What you will do: Please extract every line in the listing below that contains the word "This" and copy each line in full.

Entries supplied:
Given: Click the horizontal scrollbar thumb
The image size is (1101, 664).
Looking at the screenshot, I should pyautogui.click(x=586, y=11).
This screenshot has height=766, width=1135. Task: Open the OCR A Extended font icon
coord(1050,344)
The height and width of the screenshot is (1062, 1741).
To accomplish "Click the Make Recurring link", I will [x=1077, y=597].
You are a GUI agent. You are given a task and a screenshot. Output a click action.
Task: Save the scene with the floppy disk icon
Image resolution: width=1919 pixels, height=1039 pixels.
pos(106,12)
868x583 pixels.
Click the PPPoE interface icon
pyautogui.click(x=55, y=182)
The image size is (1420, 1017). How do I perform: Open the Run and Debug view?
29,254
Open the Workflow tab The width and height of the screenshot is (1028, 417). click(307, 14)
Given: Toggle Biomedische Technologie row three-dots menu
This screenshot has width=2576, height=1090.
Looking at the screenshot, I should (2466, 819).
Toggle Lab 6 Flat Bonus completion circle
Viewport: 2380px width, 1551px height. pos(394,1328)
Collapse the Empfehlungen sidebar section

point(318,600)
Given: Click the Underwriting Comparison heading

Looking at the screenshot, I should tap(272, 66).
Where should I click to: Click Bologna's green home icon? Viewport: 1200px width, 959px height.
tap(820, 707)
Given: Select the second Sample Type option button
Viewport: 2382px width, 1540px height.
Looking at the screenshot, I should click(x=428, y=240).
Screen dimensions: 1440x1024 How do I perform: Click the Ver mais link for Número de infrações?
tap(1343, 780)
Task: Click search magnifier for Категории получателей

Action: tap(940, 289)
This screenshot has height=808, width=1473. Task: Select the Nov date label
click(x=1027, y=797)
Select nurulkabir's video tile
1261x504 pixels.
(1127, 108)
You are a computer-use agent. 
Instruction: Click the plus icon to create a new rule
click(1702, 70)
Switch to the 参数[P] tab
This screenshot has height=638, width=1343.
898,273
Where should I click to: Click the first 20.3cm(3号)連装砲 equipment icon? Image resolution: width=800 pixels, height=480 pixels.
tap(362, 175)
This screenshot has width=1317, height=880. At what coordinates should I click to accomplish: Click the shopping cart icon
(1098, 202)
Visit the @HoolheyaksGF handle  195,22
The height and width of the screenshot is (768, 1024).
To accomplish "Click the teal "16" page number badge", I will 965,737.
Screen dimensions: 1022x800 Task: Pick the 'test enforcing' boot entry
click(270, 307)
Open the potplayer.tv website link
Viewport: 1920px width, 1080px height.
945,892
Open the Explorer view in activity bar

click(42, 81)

Problem solution:
This screenshot has height=766, width=1135. Task: Open the OCR A Extended font icon
This screenshot has width=2576, height=1090.
This screenshot has height=808, width=1473. Task: Select the Nov date label
This screenshot has height=638, width=1343.
This screenshot has width=1317, height=880. At what coordinates should I click to accomplish: Click the shopping cart icon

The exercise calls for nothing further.